Wednesday, November 19, 2008

wsj: William Tai, General partner at Charles River Ventures, Comments

"The venture-capital industry is facing unprecedented tough economic times, forcing investors to take a variety of steps to protect their firms and portfolio companies while still looking for the next big thing.

“Obviously this period is the toughest that we’ve probably seen in our investment lifetimes,” said William Tai, general partner at Charles River Ventures, at the Dow Jones VentureWire Technology Showcase in Redwood City, Calif., on Tuesday.

Tai said he was reminded of how dire the overall economic environment is when his firm had a guest speaker last week: Larry Summers, the former Treasury Secretary under President Bill Clinton. Summers, Tai said, told the audience that typical recessions are caused by one or two of five “vicious cycles”–liquidation, deleveraging, credit acceleration, lower spending and unemployment–from which economies can typically self-correct on their own. But we are now experiencing all five, Summers said, so the economy can recover only with massive global government intervention.
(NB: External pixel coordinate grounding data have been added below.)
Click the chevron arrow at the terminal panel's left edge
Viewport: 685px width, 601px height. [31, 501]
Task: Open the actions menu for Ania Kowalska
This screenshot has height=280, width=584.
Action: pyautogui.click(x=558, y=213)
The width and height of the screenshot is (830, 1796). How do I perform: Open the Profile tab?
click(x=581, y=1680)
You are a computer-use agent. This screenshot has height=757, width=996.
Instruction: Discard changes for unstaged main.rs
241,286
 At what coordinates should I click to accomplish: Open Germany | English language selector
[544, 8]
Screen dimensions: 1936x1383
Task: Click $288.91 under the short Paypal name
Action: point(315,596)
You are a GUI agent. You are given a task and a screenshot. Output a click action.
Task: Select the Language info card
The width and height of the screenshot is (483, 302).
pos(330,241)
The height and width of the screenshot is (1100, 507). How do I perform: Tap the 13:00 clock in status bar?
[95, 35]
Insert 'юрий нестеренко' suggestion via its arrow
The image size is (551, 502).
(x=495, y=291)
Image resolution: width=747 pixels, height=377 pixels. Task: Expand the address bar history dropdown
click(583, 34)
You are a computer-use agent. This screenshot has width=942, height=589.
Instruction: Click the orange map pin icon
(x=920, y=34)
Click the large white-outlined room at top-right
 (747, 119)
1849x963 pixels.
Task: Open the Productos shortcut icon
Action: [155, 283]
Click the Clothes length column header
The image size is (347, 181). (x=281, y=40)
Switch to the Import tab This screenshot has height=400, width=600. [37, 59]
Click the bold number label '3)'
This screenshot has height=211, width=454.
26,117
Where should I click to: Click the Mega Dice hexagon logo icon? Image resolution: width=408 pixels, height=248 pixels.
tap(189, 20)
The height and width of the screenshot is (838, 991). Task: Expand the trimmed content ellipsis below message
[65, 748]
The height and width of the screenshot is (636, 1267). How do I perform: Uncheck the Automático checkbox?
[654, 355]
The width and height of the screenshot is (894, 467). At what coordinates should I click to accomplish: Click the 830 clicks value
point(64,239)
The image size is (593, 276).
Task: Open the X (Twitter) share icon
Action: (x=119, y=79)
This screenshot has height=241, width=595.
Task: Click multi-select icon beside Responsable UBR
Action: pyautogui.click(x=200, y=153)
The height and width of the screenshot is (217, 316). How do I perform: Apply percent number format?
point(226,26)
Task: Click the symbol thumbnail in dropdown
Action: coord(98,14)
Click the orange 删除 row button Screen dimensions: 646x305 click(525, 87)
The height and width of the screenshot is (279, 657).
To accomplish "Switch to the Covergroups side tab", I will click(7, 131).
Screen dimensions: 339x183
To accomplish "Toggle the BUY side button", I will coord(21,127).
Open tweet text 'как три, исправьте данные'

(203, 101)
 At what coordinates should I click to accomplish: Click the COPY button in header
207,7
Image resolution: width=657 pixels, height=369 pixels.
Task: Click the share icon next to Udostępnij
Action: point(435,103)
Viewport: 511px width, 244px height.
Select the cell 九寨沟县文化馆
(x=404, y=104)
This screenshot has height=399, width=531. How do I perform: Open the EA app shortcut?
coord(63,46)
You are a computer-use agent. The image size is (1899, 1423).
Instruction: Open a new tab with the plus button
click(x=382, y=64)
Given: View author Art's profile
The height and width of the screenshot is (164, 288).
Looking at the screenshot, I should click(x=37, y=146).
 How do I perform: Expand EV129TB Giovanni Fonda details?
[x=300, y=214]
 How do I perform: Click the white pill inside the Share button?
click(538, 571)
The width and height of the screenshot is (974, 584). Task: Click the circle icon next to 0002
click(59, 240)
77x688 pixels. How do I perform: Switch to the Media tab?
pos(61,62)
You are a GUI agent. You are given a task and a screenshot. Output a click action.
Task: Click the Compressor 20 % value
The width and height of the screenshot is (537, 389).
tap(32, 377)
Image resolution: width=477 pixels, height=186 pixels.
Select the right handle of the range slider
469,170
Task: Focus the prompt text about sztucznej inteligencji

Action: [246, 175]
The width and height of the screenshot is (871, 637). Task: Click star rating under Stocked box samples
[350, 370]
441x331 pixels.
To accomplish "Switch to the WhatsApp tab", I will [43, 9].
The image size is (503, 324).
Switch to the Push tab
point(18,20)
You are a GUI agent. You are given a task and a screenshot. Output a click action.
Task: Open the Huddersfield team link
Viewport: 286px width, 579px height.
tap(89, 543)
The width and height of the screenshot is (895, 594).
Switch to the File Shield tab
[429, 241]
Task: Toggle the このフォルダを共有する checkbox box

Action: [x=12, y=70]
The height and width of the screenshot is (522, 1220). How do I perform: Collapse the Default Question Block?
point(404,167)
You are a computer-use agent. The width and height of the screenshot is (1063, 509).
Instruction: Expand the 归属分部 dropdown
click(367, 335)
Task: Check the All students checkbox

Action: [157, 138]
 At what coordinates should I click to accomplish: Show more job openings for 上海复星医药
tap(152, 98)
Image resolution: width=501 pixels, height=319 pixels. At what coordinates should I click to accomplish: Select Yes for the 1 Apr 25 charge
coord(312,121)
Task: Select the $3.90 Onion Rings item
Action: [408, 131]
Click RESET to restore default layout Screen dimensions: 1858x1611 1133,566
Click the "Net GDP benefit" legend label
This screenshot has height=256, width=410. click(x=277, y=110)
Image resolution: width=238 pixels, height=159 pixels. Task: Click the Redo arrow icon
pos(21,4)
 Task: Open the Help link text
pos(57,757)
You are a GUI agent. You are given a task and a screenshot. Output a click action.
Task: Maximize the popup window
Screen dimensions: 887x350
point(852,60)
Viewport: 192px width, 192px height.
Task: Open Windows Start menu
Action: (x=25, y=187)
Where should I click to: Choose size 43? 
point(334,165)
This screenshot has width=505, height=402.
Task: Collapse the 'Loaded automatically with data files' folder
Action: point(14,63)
At the VentureWire conference, Basil Horangic, partner at North Bridge Venture Partners, summed up the downturn thusly: first, how bad will portfolio companies get hit, and second, what will happen to the flow of cash from investors hit hard by the economic crisis.

“It’s clear that there’s going to be less money available just by the very fact that if your domestic stock portfolio is down one-third and the international stock portfolio is down two-thirds, all of a sudden your private equity allocation is two times over or even 2.5 times over,” Horangic said. “And your boss is screaming, ‘Why do we have so much private equity?’”

So commitments from limited partners, as these investors are known, will come down, he said. “And the easiest way to [cut allocation] is not make new commitments. So that’s inevitable. We just have to get an idea of how big that impact is going to be,” he said."